Mulher denuncia cárcere e condições análogas à escravidão e é resgatada em Sinop
Uma mulher de 37 anos foi resgatada pela Polícia Militar na tarde de domingo (26), em Sinop, após denunciar que era mantida em situação de cárcere privado e submetida a condições análogas à escravidão. Uma mulher de 30 anos, apontada como responsável pelo local, foi conduzida à delegacia, e o caso está sendo apurado pela Polícia Civil.
Segundo informações repassadas pela vítima aos policiais, ela trabalhava em uma distribuidora de bebidas ligada à suspeita e teria passado a sofrer ameaças e agressões após ser acusada, no dia 18 de abril, de um suposto desvio de dinheiro do estabelecimento.
Conforme o relato, após a acusação, ela foi levada para uma quitinete e obrigada a continuar trabalhando para quitar uma suposta dívida, sem receber pagamento. A vítima afirmou ainda que era impedida de deixar o local, teve o celular tomado e recebia apenas uma refeição por dia.
A denúncia chegou à polícia depois que a mulher conseguiu pegar um celular emprestado, criar um perfil em rede social e pedir ajuda ao Raio da Polícia Militar.
Durante o atendimento, os policiais constataram marcas e hematomas pelo corpo da vítima, lesões que, segundo o boletim de ocorrência, seriam compatíveis com as agressões narradas por ela.
A mulher também relatou que trabalhava havia cerca de quatro meses sem registro em carteira e que, nos últimos dois meses, não recebia salário, atuando apenas em troca de moradia e alimentação.

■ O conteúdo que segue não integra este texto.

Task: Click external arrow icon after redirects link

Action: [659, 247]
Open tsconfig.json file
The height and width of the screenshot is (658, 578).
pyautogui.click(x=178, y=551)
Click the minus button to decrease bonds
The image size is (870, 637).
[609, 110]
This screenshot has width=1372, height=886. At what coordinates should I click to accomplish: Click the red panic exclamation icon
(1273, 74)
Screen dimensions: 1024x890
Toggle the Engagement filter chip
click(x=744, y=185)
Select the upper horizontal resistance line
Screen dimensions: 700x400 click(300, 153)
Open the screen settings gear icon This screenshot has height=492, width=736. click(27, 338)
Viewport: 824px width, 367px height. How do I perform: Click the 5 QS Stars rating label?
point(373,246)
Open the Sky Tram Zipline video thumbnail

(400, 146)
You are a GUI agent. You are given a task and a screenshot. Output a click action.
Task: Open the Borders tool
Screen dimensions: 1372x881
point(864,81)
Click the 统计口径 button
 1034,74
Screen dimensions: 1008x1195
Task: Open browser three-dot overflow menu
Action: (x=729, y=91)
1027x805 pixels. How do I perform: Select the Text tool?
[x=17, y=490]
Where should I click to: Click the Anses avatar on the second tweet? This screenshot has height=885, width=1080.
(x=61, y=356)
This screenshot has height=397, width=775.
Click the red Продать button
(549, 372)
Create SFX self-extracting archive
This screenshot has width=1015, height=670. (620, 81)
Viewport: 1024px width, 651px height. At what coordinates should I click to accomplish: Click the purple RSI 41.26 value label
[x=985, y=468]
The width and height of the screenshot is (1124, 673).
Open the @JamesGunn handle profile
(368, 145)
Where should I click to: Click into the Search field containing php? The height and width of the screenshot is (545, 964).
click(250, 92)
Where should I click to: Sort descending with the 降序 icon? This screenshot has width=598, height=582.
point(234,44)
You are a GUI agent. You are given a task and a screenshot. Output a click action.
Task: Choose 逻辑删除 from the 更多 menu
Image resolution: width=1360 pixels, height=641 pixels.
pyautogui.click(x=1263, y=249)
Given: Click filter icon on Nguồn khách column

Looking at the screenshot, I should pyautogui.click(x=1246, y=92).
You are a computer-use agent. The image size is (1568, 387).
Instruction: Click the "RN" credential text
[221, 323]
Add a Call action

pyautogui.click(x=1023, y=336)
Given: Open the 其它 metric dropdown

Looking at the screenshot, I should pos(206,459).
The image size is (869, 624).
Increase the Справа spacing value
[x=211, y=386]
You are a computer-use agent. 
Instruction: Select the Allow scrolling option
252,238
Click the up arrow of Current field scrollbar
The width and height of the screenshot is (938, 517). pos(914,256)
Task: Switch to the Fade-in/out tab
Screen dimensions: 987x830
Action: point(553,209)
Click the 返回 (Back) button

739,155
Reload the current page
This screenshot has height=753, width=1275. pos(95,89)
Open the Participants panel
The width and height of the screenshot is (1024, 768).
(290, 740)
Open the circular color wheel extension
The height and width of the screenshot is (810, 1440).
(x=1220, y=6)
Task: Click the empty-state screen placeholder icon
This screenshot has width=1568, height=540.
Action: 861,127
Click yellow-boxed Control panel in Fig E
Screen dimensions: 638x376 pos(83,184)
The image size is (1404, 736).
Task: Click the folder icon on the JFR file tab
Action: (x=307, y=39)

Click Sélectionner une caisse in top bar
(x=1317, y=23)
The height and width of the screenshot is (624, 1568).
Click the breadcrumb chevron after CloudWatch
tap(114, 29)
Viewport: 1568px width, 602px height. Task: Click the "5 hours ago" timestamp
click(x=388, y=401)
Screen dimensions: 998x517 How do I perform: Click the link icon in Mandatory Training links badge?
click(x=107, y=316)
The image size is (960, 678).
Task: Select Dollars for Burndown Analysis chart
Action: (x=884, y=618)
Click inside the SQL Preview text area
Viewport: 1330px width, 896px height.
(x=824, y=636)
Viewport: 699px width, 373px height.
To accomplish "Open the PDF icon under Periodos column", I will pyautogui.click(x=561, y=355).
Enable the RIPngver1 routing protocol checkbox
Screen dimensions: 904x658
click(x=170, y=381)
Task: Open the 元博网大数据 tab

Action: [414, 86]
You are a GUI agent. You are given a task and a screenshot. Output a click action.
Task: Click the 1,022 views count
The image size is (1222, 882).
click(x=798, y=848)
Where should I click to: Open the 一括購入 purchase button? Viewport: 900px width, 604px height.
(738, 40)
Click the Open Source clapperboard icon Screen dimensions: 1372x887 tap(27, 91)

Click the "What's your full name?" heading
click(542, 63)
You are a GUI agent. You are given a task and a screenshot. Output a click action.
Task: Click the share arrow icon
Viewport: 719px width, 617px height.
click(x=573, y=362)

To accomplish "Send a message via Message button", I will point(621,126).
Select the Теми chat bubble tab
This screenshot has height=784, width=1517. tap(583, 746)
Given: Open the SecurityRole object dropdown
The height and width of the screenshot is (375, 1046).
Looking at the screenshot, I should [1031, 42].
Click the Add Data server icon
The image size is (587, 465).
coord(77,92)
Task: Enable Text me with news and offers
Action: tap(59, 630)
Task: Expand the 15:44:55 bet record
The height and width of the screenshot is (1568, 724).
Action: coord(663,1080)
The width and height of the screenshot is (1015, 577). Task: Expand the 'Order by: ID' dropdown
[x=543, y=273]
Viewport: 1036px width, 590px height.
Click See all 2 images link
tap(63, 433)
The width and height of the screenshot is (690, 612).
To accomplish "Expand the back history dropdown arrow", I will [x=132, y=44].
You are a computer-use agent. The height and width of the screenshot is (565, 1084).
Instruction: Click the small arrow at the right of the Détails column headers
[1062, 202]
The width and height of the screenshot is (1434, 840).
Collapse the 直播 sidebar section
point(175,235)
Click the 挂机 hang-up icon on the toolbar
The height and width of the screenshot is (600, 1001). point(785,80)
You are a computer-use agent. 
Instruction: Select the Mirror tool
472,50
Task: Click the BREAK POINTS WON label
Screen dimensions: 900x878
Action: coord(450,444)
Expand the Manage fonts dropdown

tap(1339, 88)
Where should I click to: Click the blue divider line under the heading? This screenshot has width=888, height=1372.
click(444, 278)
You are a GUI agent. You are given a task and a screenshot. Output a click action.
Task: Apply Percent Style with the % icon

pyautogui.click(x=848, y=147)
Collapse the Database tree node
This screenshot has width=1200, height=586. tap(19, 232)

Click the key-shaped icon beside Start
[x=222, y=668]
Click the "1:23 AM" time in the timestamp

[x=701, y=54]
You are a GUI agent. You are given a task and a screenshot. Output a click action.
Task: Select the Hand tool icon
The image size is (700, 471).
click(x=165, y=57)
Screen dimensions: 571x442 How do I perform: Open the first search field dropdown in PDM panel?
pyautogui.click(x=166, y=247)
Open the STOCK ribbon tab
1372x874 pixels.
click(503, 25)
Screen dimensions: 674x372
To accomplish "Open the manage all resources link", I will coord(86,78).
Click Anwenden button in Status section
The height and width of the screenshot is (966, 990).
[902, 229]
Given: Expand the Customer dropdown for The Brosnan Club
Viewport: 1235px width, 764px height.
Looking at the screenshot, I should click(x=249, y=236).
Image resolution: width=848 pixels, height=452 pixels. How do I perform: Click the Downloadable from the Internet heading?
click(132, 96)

A suspeita negou ter mantido a vítima em cárcere ou cometido agressões. Ainda assim, durante a ocorrência, a polícia apreendeu, com autorização da investigada, o equipamento que armazenava imagens das câmeras de segurança do estabelecimento, material que deverá auxiliar nas investigações.
As duas foram encaminhadas à delegacia para os procedimentos cabíveis, e o caso segue sob investigação.